Medieval desert-dwelling Arabs in Saudi Arabia ate lizards after the advent of Islam, which generally prohibits eating reptiles, new research suggests.

Though historical and anthropological texts had mentioned the taste for these scaly desert snacks, the find is the first archaeological evidence confirming the lizard's presence in the Arabian diet, study co-author Hervé Monchot, a zooarchaeologist at the Université-Paris Sorbonne, wrote in an email to Live Science.

The lizards were probably eaten because they are "an excellent source of protein," Monchot said. [Arabian Desert: Aerial Photos of Mysterious Stone Structures]

Monchot and his colleagues found the evidence while excavating an oasis site in the Saudi Arabian desert known as al-Yamama, which has been occupied from the second century B.C. to the 1800s. The site, which was part of a large mosque complex, contained layers of food waste filled with camel and goat bones.

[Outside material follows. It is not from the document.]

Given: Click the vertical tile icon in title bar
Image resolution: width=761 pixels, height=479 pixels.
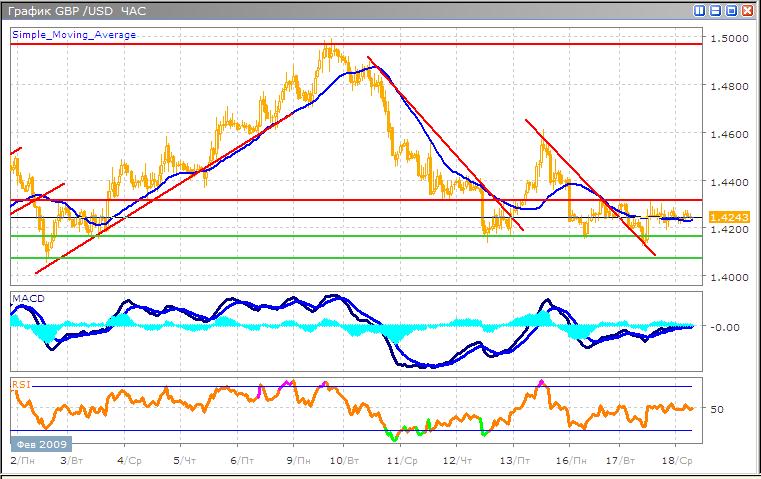Looking at the screenshot, I should [x=701, y=11].
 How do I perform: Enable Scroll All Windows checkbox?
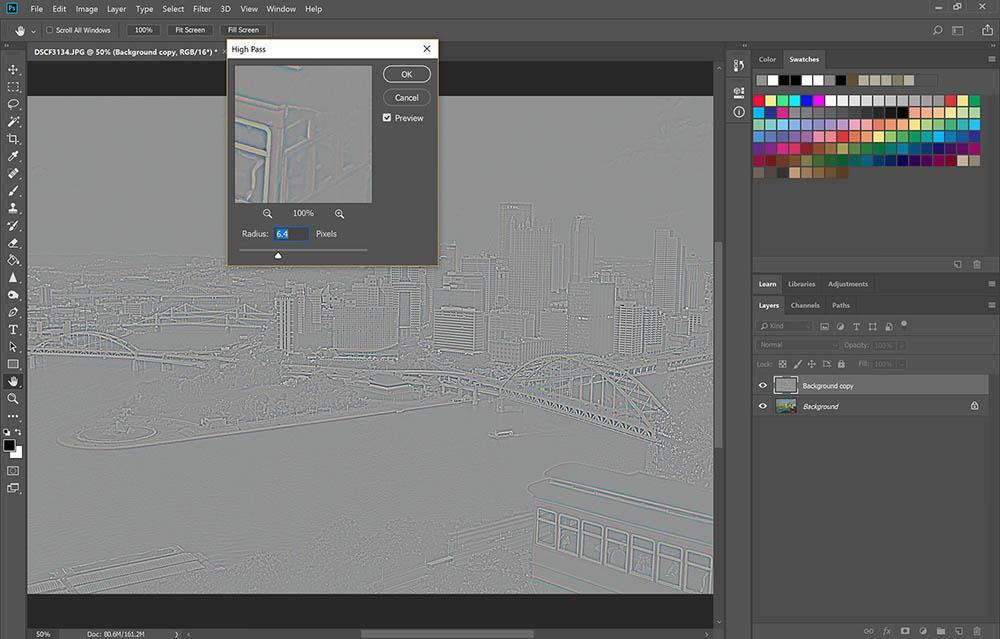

The bone dumps also contained 145 skeletal remains of a lizard, most likely the spiny-tailed lizard, Uromastyx aegyptia. The spiny-tailed lizard, which can grow to a length of about 2.2 feet (70 centimeters), is found throughout the desert regions of the Middle East. The bones were found in layers that spanned almost the entire period of human occupation there, and a cut mark on the leg bone of one lizard also indicated butchery.

The desert-dwelling people of the region may have been butchering and eating these animals in the same way for at least 2,000 years.

The findings were published online Feb. 26 in the Journal of Archaeological Science.